Milhões de comunicações digitais realizadas diariamente em todo o mundo dependem de uma infraestrutura pouco visível, mas vital: os cabos submarinos. A importância estratégica e a resiliência destes sistemas estão no centro da Segunda Cimeira Internacional sobre a Resiliência dos Cabos Submarinos, que teve início esta segunda-feira, na cidade do Porto.

Segundo a União Internacional de Telecomunicações (UIT), cerca de 99% do tráfego internacional de internet é transmitido através de cabos de fibra óptica instalados no fundo dos oceanos, por onde passam transações financeiras de biliões de dólares e serviços essenciais como comunicações de emergência, sistemas bancários e plataformas digitais.

Em declarações à ONU Notícias, o vice-secretário-geral da UIT, Tomas Lamanauskas, sublinhou que estes cabos constituem a verdadeira espinha dorsal da economia digital global. “As pessoas conhecem as redes móveis ou os satélites, mas a infraestrutura que sustenta tudo isso é a vasta rede de cabos submarinos – as nossas auto-estradas digitais”, afirmou.

Atualmente, existem cerca de 1,7 milhões de quilómetros de cabos submarinos espalhados pelos oceanos, capazes de transportar centenas de terabits de dados por segundo.

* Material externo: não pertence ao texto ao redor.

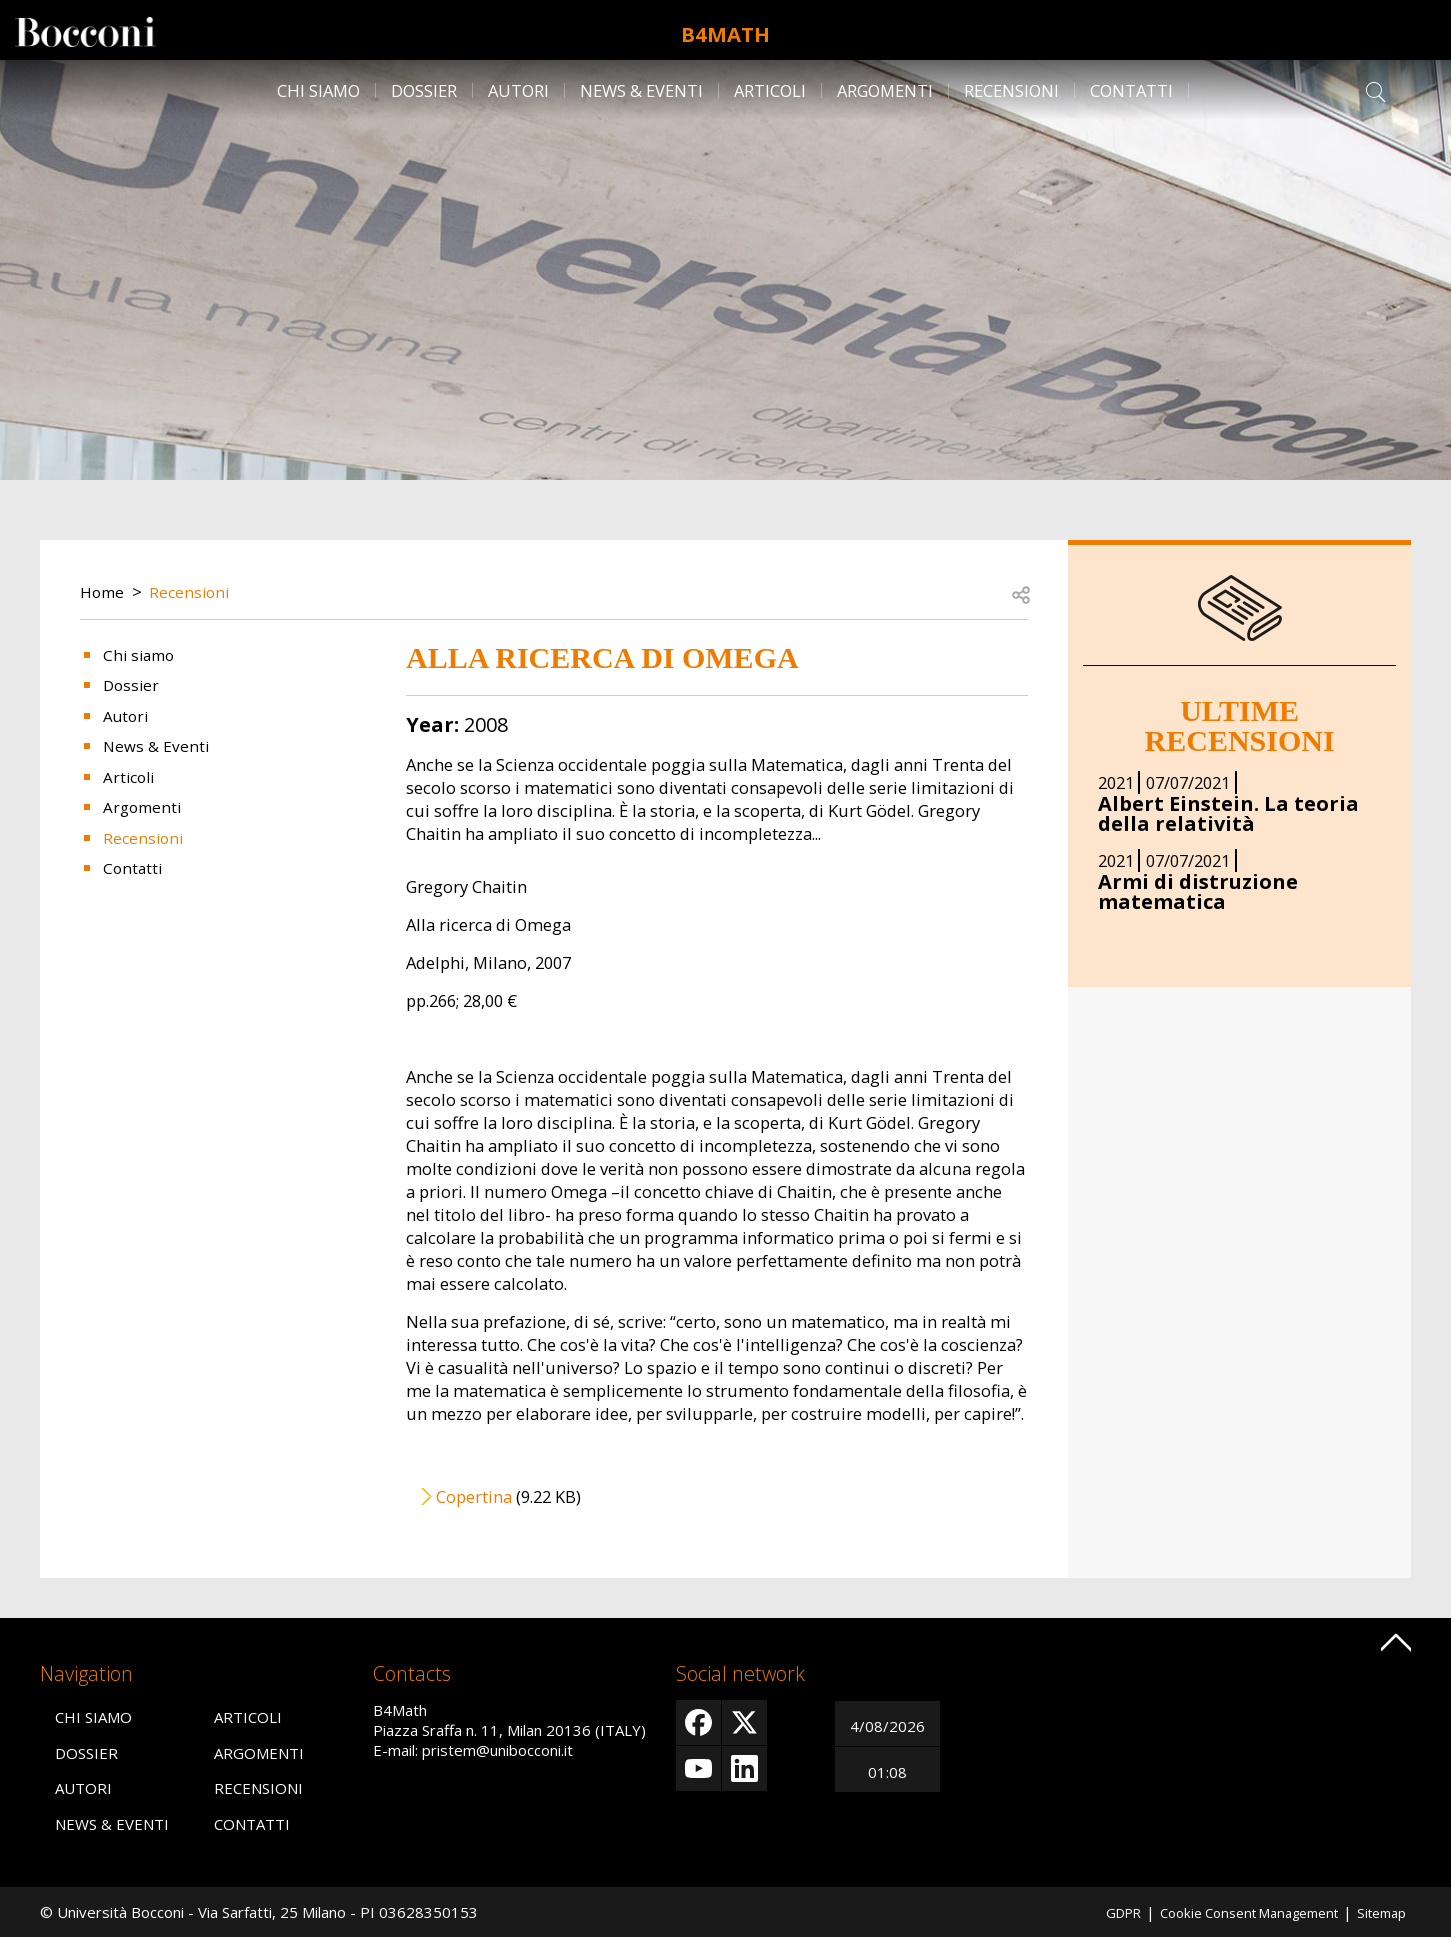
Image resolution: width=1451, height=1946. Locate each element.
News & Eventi (641, 90)
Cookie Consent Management (1230, 1920)
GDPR (1089, 1920)
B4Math (725, 29)
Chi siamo (318, 90)
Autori (518, 90)
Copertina (474, 1496)
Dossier (424, 90)
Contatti (1131, 90)
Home (104, 591)
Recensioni (1011, 90)
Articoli (770, 90)
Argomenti (885, 90)
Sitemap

Apesar da sua robustez, registam-se anualmente entre 150 e 200 incidentes, sendo cerca de 80% causados por atividade humana, nomeadamente âncoras de navios e equipamentos de pesca.

Interrupções nestes sistemas podem ter impactos imediatos à escala global. Em 2024, por exemplo, incidentes no Mar Vermelho provocaram a interrupção de cerca de 25% do tráfego de dados entre a Europa e a Ásia, evidenciando a vulnerabilidade desta infraestrutura crítica.

A cimeira em curso no Porto debate estratégias para reforçar a proteção dos cabos, acelerar processos de reparação, harmonizar procedimentos entre diferentes jurisdições e promover práticas mais sustentáveis. A UIT defende ainda a criação de pontos focais nacionais para facilitar autorizações e intervenções rápidas em caso de avarias.

“A nossa dependência da conectividade digital continua a crescer de forma exponencial. Garantir a resiliência destes cabos é essencial para o desenvolvimento económico, a inclusão digital e a estabilidade global”, concluiu Lamanauskas.

A Segunda Cimeira Internacional sobre a Resiliência dos Cabos Submarinos decorre nos dias 2 e 3 de fevereiro de 2026, reunindo representantes governamentais, especialistas técnicos e organizações internacionais.